§ THE PROBLEM
Repeat the entries word for word. Leave nothing out.

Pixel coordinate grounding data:
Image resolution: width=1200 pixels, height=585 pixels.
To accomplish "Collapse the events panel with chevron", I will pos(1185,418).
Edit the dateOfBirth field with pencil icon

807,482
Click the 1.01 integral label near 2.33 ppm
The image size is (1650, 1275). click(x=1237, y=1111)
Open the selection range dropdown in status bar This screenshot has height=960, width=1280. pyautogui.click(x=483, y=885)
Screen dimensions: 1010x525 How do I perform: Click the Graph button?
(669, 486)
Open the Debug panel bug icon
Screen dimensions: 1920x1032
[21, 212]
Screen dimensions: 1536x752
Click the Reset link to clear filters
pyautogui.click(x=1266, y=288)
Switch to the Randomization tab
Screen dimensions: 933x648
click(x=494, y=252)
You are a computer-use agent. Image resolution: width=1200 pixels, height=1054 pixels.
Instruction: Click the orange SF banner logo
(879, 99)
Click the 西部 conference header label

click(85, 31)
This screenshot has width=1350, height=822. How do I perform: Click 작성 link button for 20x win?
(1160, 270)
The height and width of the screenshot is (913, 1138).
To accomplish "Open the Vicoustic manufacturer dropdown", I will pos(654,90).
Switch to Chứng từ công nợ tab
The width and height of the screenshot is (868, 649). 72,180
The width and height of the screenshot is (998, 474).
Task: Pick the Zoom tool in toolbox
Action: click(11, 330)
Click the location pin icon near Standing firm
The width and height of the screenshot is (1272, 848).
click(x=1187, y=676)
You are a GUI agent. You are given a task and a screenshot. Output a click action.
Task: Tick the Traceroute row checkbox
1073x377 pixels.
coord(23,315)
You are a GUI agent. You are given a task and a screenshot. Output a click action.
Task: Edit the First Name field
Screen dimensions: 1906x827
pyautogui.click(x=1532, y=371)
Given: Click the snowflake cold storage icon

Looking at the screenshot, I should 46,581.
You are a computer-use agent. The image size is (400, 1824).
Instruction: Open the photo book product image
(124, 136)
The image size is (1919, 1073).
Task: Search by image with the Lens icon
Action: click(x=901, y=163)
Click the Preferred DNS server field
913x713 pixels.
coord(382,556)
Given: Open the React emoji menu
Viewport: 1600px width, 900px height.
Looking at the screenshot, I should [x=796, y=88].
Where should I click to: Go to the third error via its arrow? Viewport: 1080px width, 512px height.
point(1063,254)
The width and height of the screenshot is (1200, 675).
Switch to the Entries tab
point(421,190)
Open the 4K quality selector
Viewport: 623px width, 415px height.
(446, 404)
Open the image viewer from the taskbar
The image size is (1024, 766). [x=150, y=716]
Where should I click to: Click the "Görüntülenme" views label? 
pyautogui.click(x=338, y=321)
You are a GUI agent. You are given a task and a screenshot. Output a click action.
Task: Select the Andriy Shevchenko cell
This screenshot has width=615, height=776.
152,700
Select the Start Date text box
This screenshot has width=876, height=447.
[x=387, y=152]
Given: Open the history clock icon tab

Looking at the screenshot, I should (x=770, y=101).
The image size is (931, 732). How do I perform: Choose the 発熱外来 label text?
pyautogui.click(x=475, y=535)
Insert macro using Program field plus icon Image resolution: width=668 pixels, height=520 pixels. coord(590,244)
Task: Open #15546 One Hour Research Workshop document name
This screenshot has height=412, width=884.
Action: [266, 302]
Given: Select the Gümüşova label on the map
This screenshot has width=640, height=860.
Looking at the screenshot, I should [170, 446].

§ TASK RESPONSE
Image resolution: width=1200 pixels, height=585 pixels.
To accomplish "Collapse the events panel with chevron", I will pos(1185,418).
Edit the dateOfBirth field with pencil icon

807,482
Click the 1.01 integral label near 2.33 ppm
The image size is (1650, 1275). click(x=1237, y=1111)
Open the selection range dropdown in status bar This screenshot has height=960, width=1280. pyautogui.click(x=483, y=885)
Screen dimensions: 1010x525 How do I perform: Click the Graph button?
(669, 486)
Open the Debug panel bug icon
Screen dimensions: 1920x1032
[21, 212]
Screen dimensions: 1536x752
Click the Reset link to clear filters
pyautogui.click(x=1266, y=288)
Switch to the Randomization tab
Screen dimensions: 933x648
click(x=494, y=252)
You are a computer-use agent. Image resolution: width=1200 pixels, height=1054 pixels.
Instruction: Click the orange SF banner logo
(879, 99)
Click the 西部 conference header label

click(85, 31)
This screenshot has width=1350, height=822. How do I perform: Click 작성 link button for 20x win?
(1160, 270)
The height and width of the screenshot is (913, 1138).
To accomplish "Open the Vicoustic manufacturer dropdown", I will pos(654,90).
Switch to Chứng từ công nợ tab
The width and height of the screenshot is (868, 649). 72,180
The width and height of the screenshot is (998, 474).
Task: Pick the Zoom tool in toolbox
Action: click(11, 330)
Click the location pin icon near Standing firm
The width and height of the screenshot is (1272, 848).
click(x=1187, y=676)
You are a GUI agent. You are given a task and a screenshot. Output a click action.
Task: Tick the Traceroute row checkbox
1073x377 pixels.
coord(23,315)
You are a GUI agent. You are given a task and a screenshot. Output a click action.
Task: Edit the First Name field
Screen dimensions: 1906x827
pyautogui.click(x=1532, y=371)
Given: Click the snowflake cold storage icon

Looking at the screenshot, I should 46,581.
You are a computer-use agent. The image size is (400, 1824).
Instruction: Open the photo book product image
(124, 136)
The image size is (1919, 1073).
Task: Search by image with the Lens icon
Action: click(x=901, y=163)
Click the Preferred DNS server field
913x713 pixels.
coord(382,556)
Given: Open the React emoji menu
Viewport: 1600px width, 900px height.
Looking at the screenshot, I should [x=796, y=88].
Where should I click to: Go to the third error via its arrow? Viewport: 1080px width, 512px height.
point(1063,254)
The width and height of the screenshot is (1200, 675).
Switch to the Entries tab
point(421,190)
Open the 4K quality selector
Viewport: 623px width, 415px height.
(446, 404)
Open the image viewer from the taskbar
The image size is (1024, 766). [x=150, y=716]
Where should I click to: Click the "Görüntülenme" views label? 
pyautogui.click(x=338, y=321)
You are a GUI agent. You are given a task and a screenshot. Output a click action.
Task: Select the Andriy Shevchenko cell
This screenshot has width=615, height=776.
152,700
Select the Start Date text box
This screenshot has width=876, height=447.
[x=387, y=152]
Given: Open the history clock icon tab

Looking at the screenshot, I should (x=770, y=101).
The image size is (931, 732). How do I perform: Choose the 発熱外来 label text?
pyautogui.click(x=475, y=535)
Insert macro using Program field plus icon Image resolution: width=668 pixels, height=520 pixels. coord(590,244)
Task: Open #15546 One Hour Research Workshop document name
This screenshot has height=412, width=884.
Action: [266, 302]
Given: Select the Gümüşova label on the map
This screenshot has width=640, height=860.
Looking at the screenshot, I should [170, 446].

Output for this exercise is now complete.